Start Data in this exercise

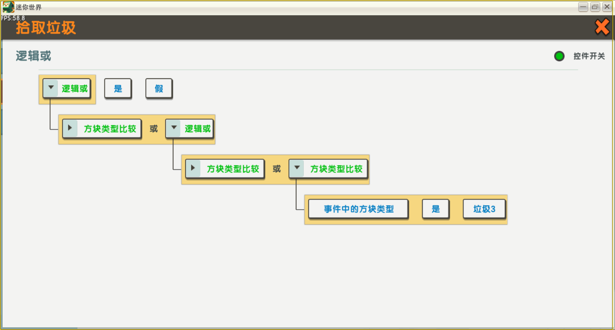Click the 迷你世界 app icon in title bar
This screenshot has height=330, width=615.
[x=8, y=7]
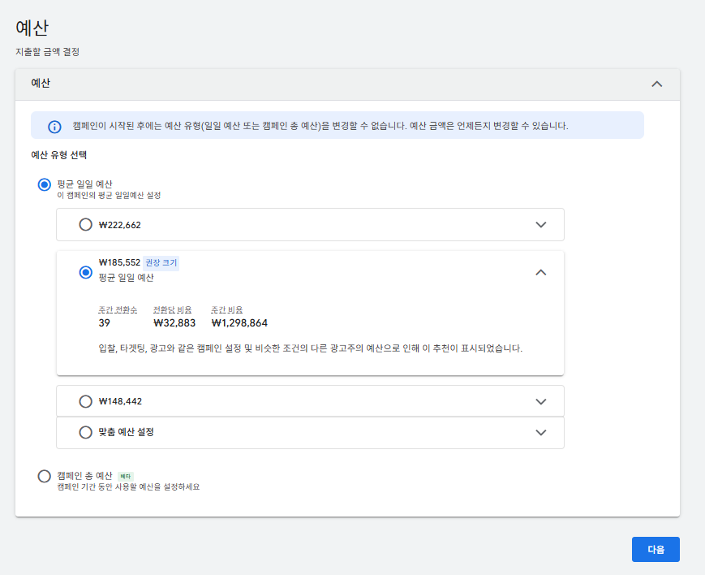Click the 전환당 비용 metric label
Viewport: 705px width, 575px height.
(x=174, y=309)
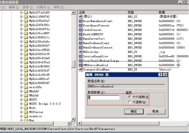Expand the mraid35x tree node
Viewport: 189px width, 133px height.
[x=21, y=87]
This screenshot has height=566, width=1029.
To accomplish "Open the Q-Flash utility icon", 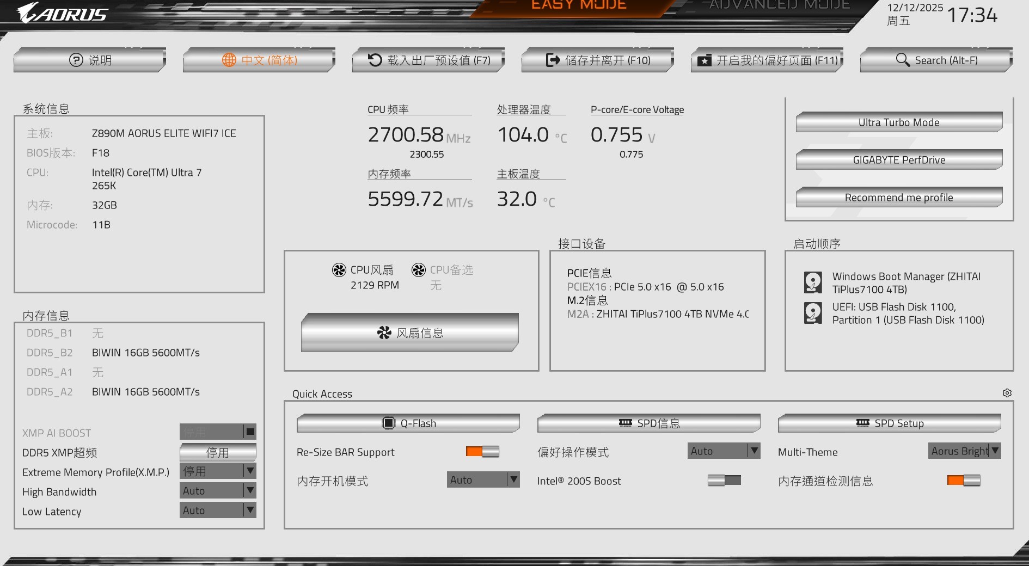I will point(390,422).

End Data in this exercise
Start Data in this exercise

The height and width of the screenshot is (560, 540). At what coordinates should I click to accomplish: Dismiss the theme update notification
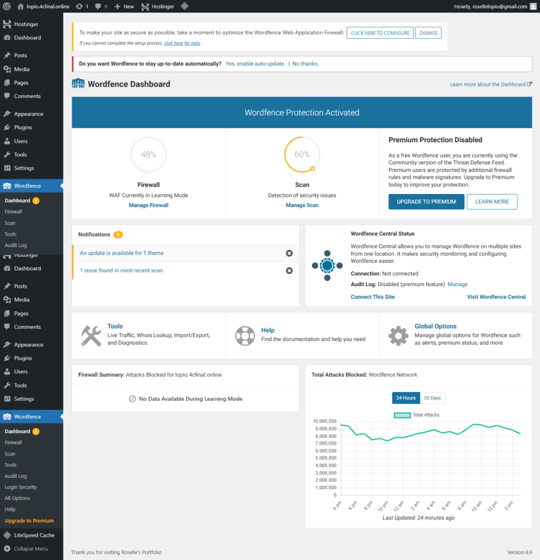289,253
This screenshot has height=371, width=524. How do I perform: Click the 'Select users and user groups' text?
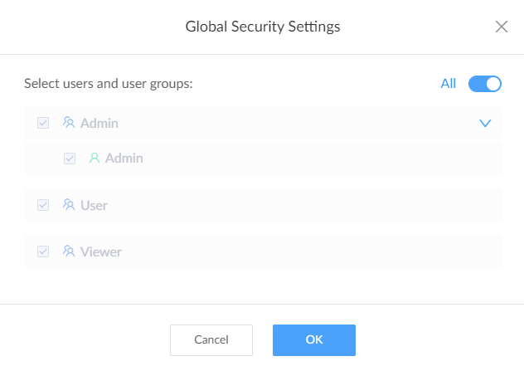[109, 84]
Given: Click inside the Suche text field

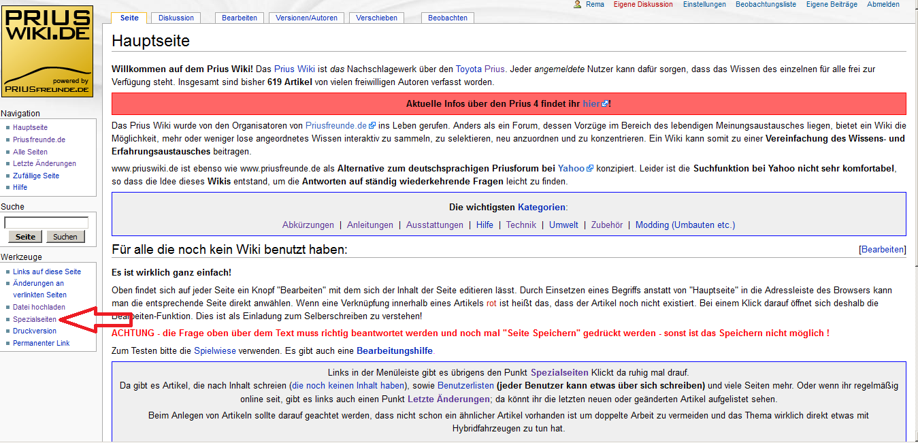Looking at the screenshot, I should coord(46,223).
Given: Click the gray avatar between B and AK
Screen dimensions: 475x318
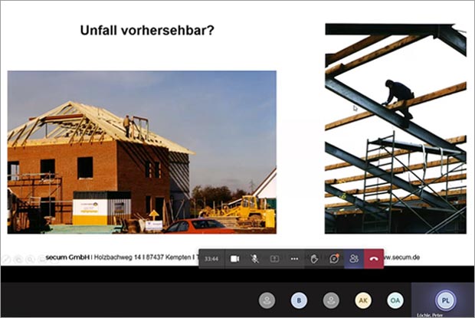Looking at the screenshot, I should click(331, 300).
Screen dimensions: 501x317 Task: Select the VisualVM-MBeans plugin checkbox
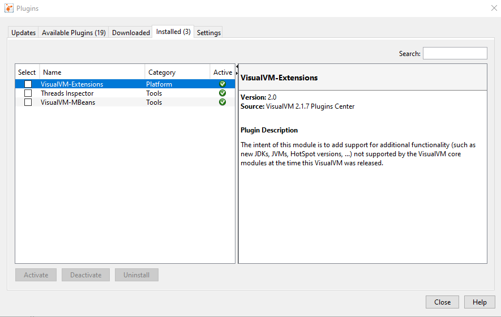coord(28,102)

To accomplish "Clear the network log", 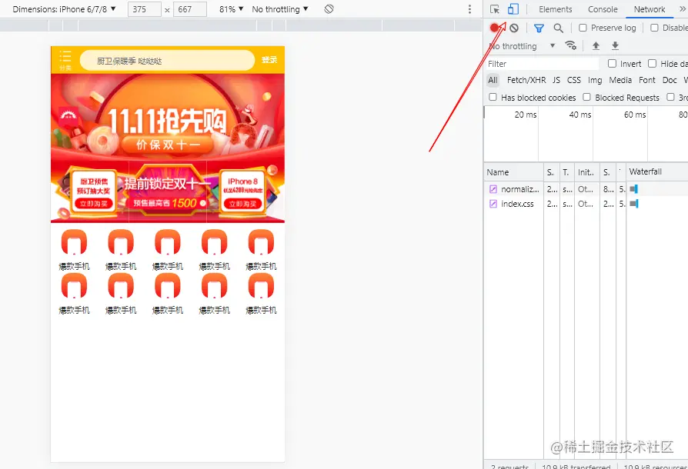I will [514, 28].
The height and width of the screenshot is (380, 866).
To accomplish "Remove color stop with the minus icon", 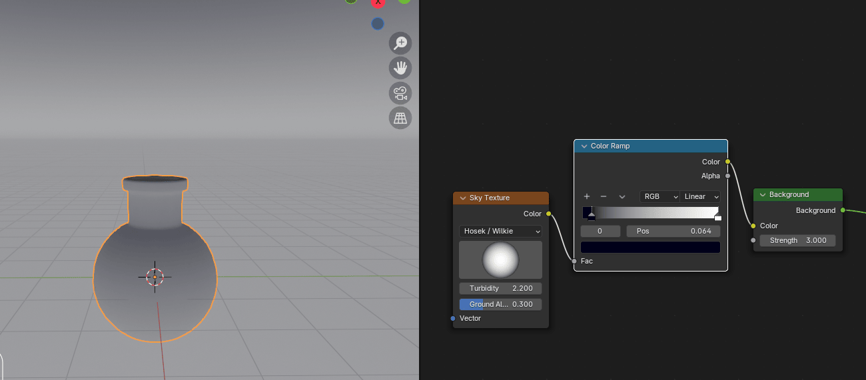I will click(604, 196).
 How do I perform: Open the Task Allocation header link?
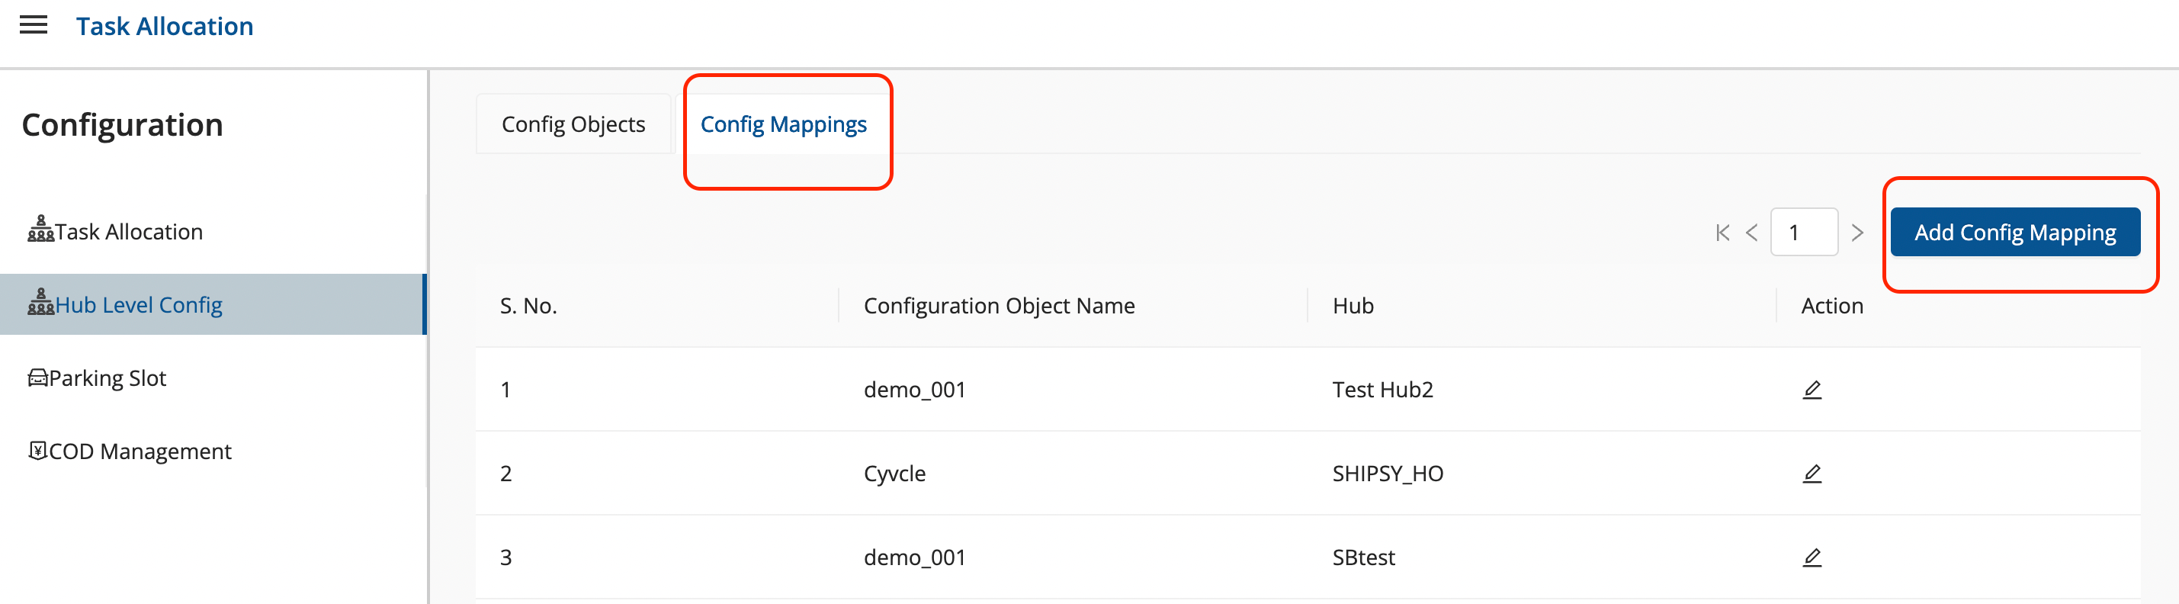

End Data in this exercise

Your instructions
Render the listing from the line with "This screenshot has height=371, width=524." to the line with "Looking at the screenshot, I should click(331, 300)." as a two-column CSV with the headers text and answer, one row for each text-answer pair. Quote every field, replace line breaks with spaces, and leave the pictures out.

Answer for the task
text,answer
"This screenshot has height=371, width=524. How do I perform: Click the 'Select users and user groups' text?","[109, 84]"
"Given: Click inside the Suche text field","Looking at the screenshot, I should coord(46,223)."
"Given: Click the gray avatar between B and AK Screen dimensions: 475x318","Looking at the screenshot, I should click(331, 300)."